A brewing crisis over advice offered to members of the British Steel Pension Scheme has triggered urgent talks between the regulator and members of the U.K. parliament.

  • By Joe McGrath

British members of parliament and the Financial Conduct Authority are set to hold talks over how the watchdog is handling a pensions row involving steelworkers.

The FCA has been scrutinizing companies due to concern they’ve provided workers incorrect advice on whether to transfer out of the £15 billion ($20.1 billion) British Steel Pension Scheme. Members of parliament and the FCA are scheduled to meet on December 19 to discuss the recommendations given to steelworkers in Port Talbot, Wales following Tata Steel’s decision to restructure, according to a spokesman for Stephen Kinnock, a member of parliament representing the area of South Wales.
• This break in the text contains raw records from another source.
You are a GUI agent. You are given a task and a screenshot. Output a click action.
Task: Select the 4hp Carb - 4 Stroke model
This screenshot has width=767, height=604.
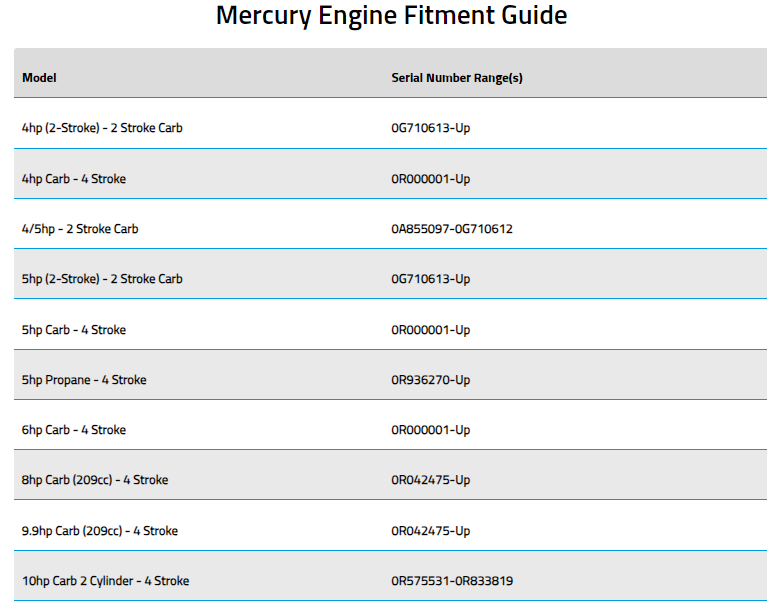tap(73, 179)
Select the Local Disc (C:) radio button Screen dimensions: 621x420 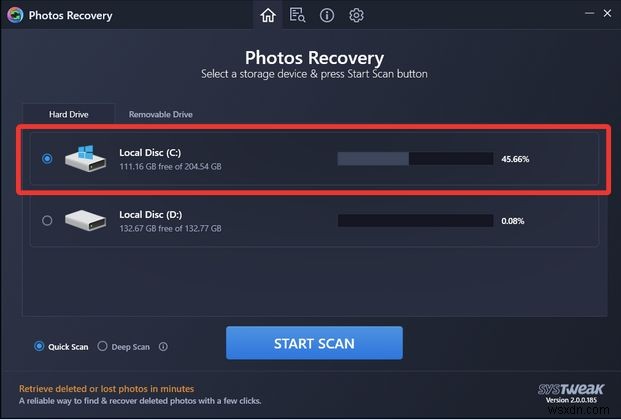[x=47, y=158]
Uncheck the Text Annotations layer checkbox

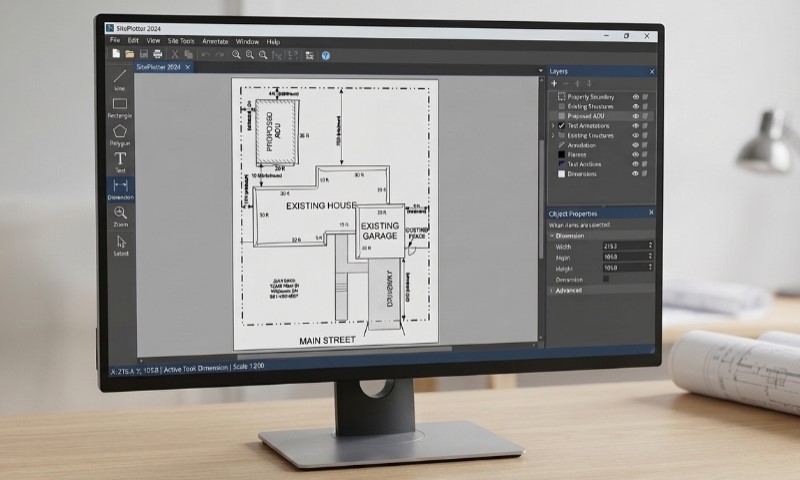pos(561,125)
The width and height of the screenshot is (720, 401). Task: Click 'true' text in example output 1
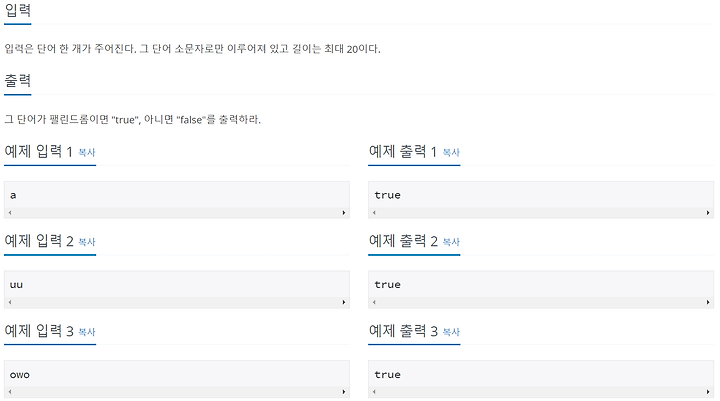point(388,195)
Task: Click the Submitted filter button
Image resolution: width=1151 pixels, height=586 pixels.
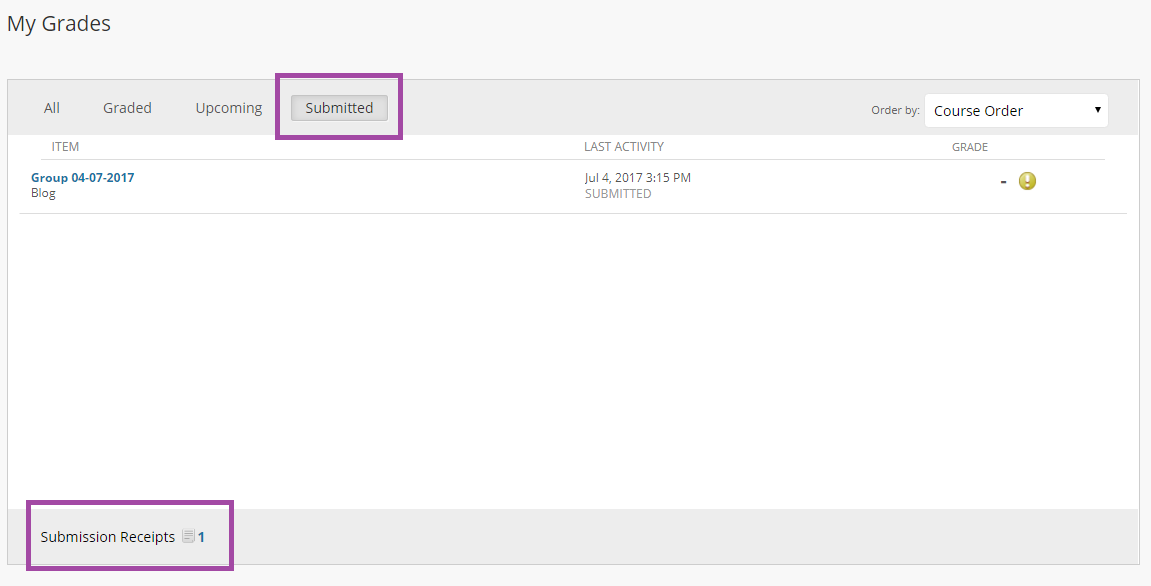Action: (x=339, y=108)
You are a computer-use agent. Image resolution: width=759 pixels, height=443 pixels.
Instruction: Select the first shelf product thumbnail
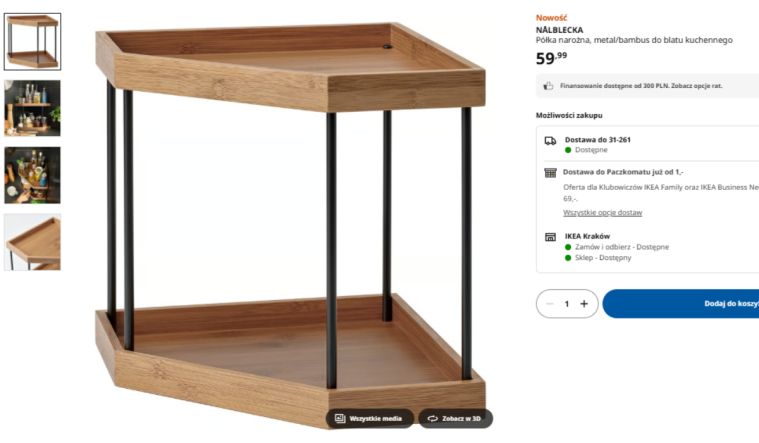[x=32, y=42]
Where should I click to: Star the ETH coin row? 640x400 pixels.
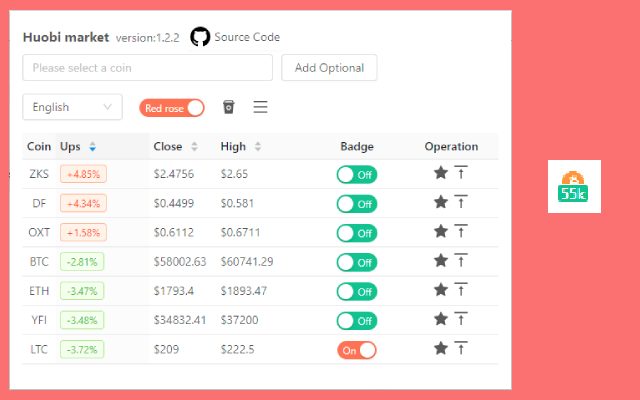tap(441, 290)
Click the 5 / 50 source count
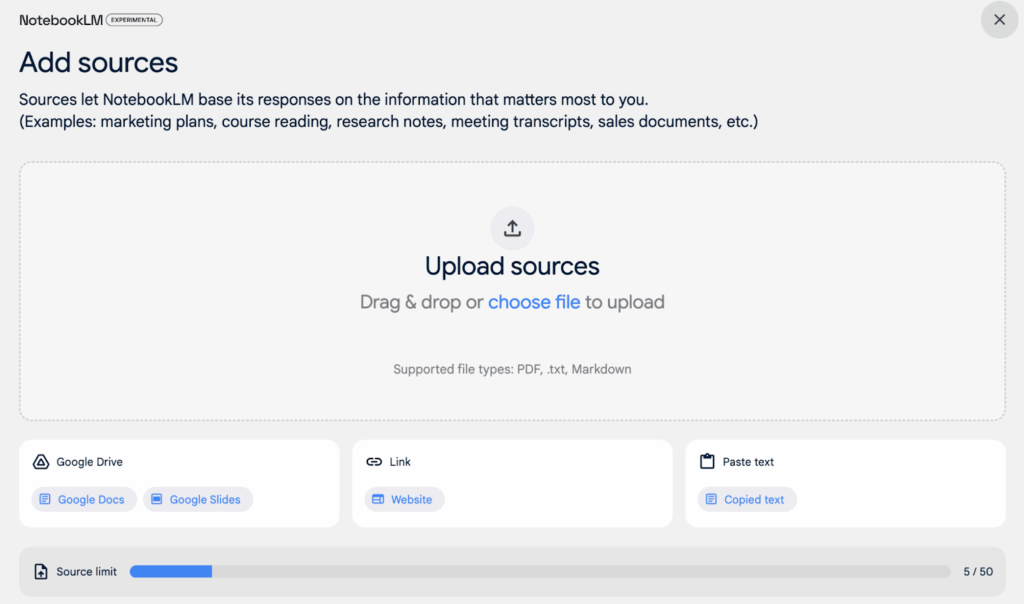The height and width of the screenshot is (604, 1024). pyautogui.click(x=978, y=572)
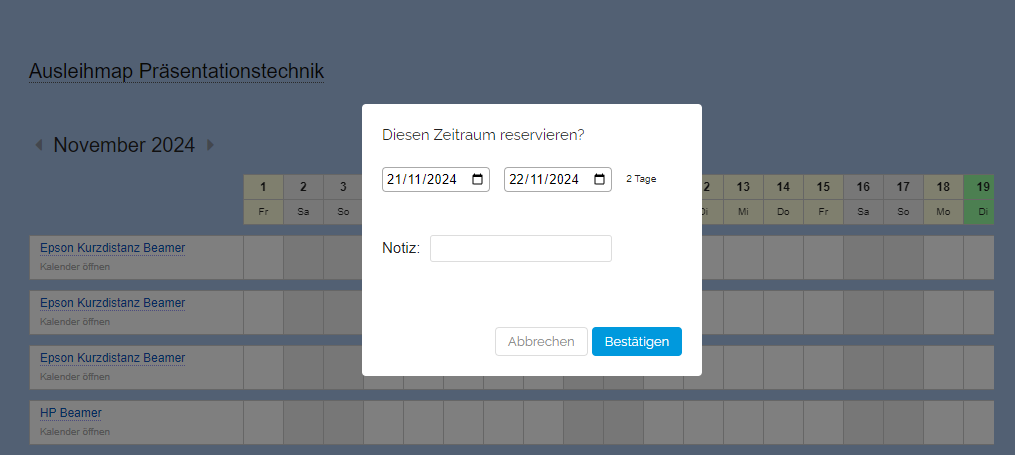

In September, Tata announced the company reached a deal with the U.K’s Pensions Regulator to offload the British Steel Pension Scheme. The FCA is not doing enough to protect pension scheme members who are transferring out of a “gold plated” final salary pension, according to Frank Field, chairman of the Work and Pensions Committee.

“I remain concerned that its overall approach has been grossly inadequate,” Field said in a statement Monday. “The FCA is a consumer protection body. It would behoove them to stop pussy-footing around and start protecting consumers.”

The FCA’s head of supervision, Megan Butler, will attend the December 19 meeting, according to the spokesman for the British parliamentary member Kinnock.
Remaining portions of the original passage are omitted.